I gotta admit, I like the New Wave of New Wave thats going on now. Especially The Dead 60s who do the Clash thing way better then Rancid ever dreamed of. I’m thinking now would be a perfect time for The Soft Boys to make a follow up to their reunion album. They might finally get a hit.
Actually, I remember when this term was getting thrown about in a decade ago when bands like S.M.A.S.H. were supposed to be the next big thing, so this would be The New New Wave of New Wave.
I’m going to make the case again for Buffalo Springfield. They weren’t together long, but the directions that they laid down dominated American music for 25 years afterwards. They were the great cataylisers of US music in the '60’s - their first music took the Byrd’s blueprint forward in a clearer, more coherent direction and they wer alway more radio friendly, they had the last great protest song of the 60’s in “For What It’s Worth”, they branched into a sensitive, ambitious, introspective orchestrated psychedelia (and “Broken Arrow” might still be the best song Neil Young has ever written) - that ambition to expand wasn’t necessarily succcesful in itself, but like the Velvet Underground, they were a band that showed the kids in the garages what could be done. They invented country rock, they invented wimp rock, they invented Neil Young and they didn’t hang around to become a parody of themselves.
They had the most famous 1953 Pontiac hearse in the history of rock and roll. They suffered a legendary drug bust. They gave the rock world one of it’s foremost curmudgoens in Stephen Stills, a genuine weirdo in Bruce Palmer, one of it’s foremost pains in the arses in Neil Young (and that’s a good thing) and, had David Crosby been *allowed * to join, would have sported the most “rock and roll” individual ever. They made being Canadians fashionable before The Band did. They were sampled by Public Enemy. And they had a way cool name.
Everything they did was perfect or near enough to it. And they died before they got old! So, Buffalo Springfield - greatest rock and roll band ever, or what?
I’m old enough to remember when music journalists were hailing Bruce Springsteen as the next big thing and the man who was about to save rock’n’roll. It was about the same time heavy metal band had grown to stadium size acts, Stones was getting repetitive and progressive rock (Yes, Genesis, Floyd) were masturbating musically in the studios (and I was buying all their albums). Springsteen was going back to the roots: three cords, a catchy tune. Maybe he would’ve been the next big thing if punk hadn’t come around.

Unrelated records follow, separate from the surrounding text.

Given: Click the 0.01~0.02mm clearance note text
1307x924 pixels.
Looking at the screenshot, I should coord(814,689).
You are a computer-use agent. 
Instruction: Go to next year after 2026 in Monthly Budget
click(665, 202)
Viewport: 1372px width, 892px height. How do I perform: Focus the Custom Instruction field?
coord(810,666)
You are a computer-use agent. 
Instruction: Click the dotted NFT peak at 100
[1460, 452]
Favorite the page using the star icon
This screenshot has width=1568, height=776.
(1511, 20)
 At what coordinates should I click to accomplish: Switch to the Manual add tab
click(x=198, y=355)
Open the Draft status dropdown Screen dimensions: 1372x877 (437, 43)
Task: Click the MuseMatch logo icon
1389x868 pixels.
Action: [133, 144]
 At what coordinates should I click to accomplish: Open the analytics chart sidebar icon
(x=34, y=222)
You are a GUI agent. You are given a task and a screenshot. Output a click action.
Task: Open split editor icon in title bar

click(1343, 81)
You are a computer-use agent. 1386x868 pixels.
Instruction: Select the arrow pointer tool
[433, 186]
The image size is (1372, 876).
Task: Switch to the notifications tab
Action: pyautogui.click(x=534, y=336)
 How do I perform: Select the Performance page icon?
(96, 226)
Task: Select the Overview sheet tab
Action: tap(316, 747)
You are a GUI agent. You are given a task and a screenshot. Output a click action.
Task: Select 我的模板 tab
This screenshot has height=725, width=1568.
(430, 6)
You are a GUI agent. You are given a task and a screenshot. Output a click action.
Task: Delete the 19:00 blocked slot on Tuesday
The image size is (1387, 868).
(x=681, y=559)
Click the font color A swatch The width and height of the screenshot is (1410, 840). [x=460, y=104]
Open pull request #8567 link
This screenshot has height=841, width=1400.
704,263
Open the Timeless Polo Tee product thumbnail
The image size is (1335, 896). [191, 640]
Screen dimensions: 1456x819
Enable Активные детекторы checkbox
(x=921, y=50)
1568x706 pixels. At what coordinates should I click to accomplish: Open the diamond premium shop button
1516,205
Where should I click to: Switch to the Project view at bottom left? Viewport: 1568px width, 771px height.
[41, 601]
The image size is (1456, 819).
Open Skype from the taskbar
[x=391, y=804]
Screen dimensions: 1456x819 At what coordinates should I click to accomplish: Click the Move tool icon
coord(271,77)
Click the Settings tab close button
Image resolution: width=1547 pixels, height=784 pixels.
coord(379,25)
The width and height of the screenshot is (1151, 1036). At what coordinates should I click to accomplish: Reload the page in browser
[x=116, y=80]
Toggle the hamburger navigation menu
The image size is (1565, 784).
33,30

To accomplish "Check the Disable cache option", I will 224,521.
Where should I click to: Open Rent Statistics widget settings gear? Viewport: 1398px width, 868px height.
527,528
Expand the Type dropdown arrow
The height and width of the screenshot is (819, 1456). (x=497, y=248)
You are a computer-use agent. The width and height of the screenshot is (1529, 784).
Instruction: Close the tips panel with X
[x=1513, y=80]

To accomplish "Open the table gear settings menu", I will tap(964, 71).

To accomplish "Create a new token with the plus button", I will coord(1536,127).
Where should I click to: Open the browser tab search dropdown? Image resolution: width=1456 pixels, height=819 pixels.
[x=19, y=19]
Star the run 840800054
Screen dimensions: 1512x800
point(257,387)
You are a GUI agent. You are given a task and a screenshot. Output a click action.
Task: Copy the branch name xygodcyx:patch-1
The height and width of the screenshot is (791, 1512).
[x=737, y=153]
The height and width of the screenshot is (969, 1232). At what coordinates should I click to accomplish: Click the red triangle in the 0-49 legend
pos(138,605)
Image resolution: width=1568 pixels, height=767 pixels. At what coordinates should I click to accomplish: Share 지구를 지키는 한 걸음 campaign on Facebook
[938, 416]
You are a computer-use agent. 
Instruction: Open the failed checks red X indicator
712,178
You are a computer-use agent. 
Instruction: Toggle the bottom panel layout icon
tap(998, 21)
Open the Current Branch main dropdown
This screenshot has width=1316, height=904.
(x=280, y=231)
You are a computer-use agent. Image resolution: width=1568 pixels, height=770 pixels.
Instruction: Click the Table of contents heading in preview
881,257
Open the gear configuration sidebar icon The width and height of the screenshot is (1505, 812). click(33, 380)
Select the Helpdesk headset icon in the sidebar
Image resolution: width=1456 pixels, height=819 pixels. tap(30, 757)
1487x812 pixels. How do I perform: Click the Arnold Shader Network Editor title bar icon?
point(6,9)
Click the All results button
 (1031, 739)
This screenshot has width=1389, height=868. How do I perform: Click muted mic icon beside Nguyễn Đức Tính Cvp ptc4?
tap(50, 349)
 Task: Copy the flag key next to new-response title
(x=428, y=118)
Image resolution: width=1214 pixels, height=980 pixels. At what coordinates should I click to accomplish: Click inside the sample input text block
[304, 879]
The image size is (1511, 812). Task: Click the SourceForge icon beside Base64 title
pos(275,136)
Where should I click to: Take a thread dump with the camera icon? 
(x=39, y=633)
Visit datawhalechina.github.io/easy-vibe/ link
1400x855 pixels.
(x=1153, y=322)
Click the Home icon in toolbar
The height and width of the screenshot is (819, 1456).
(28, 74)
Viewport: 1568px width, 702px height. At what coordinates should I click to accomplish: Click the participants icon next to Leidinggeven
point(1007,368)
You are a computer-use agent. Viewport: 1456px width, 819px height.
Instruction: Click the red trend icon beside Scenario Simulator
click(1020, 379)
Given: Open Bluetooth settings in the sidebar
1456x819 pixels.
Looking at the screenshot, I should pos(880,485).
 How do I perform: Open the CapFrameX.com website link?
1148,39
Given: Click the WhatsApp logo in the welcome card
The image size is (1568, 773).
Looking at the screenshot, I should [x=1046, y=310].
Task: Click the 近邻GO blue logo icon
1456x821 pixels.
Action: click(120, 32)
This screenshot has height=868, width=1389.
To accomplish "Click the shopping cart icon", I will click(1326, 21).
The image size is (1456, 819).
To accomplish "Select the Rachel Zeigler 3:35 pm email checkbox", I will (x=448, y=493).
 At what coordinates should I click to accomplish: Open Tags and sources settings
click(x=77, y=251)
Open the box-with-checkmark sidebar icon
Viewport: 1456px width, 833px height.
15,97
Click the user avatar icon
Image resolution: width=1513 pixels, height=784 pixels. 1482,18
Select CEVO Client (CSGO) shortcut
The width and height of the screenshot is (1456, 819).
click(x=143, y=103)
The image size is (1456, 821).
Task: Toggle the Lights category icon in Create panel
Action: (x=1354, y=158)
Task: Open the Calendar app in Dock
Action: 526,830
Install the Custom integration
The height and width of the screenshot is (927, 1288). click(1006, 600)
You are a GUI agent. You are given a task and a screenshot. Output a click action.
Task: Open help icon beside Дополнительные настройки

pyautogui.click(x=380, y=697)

But hindsight is, as always, 20/20, and Springsteen was only recycling. And tjhe music journalists who were hailing him were born in the mid 40’s and got enough nostalgia out of him to hope that he would put music back on track to what it was when they were young.
There has been good rock’n’roll made since 1980 (my demarcation line) and there was awful r’n’r made before. But I’ve not found a single band since then, where I couldn’t say “they sound like an updated version of…”
Rock’n’roll is not only middleaged, it’s a senior citizen. I’m not surprised Stones go on touring and wonder why they get derided for that. It’s their music and no one thought that the past greats of jazz (Sinatra, Basie, Ellington, Fitzgerald) should stop performing.
What Green Day is doing to punk, is akin to the service Harry Connick’s done to jazz.
We have taste?
Whatever choice is made by a poster, it is usually a band they listened to as they were growing up, or, if they haven’t yet, the band they are infatuated with now.
And it’s still the Stones, no matter what anybody else says!
A good band, but file under New York Dolls: that sleazy glam/trash/punk rock with bad hair and worse vices thing {although most of the Dolls are dead by now: G n’ R were a bunch of dabblers by comparison} appealed because it sounded like something good which had come 15 years earlier, with better production and cannier marketing.